Menuju konten utama

Babad Musik Elektronik Indonesia

Cerita panjang musik elektronik hingga akhirnya bisa menjadi bagian dari arus utama musik Indonesia.

Babad Musik Elektronik Indonesia
Panggung Electric Dance Musik (EDM) di Djakarta Warehouse Project. FOTO/Doc.DWP

tirto.id - Di laman situs belanja online itu terpampang wajah leak, melotot, gigi taring mencuat keluar. Kesan horor sedikit berkurang karena warna-warni ceria yang mengelilingi wajah. Di sebelah kanannya ada kotak bertuliskan: Dreamfields Party Week At Sky Garden. Di bawahnya ada tulisan besar, Dreamfields Festival.
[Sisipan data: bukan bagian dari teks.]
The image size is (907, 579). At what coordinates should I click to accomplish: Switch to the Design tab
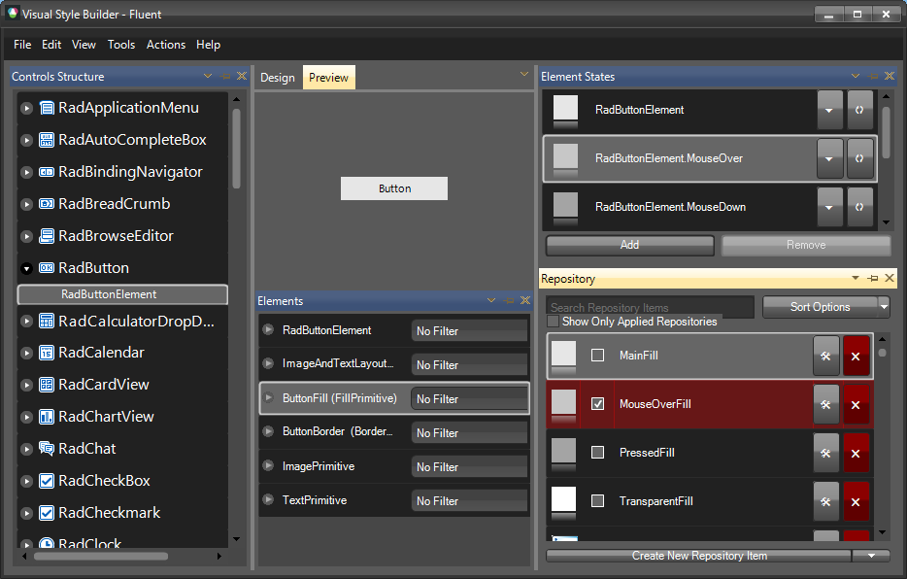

Yang menggoda adalah bagan besar di samping poster, bertuliskan Tickets Now Available 0% Installment. Penawaran ini tentu solusi paling apik bagi mereka yang ingin berpesta tapi tak ingin sengsara karena dompet mengering sejak pertengahan bulan.

Dreamfields adalah salah satu festival musik elektronik terbesar di dunia. Aktor di balik layar festival ini adalah Matrixx, sebuah event organizer (EO) yang bermarkas di Belanda. Pertama kali mereka membuat Dreamfields pada 2011 di negaranya sendiri. Dan berhasil dengan sangat sukses.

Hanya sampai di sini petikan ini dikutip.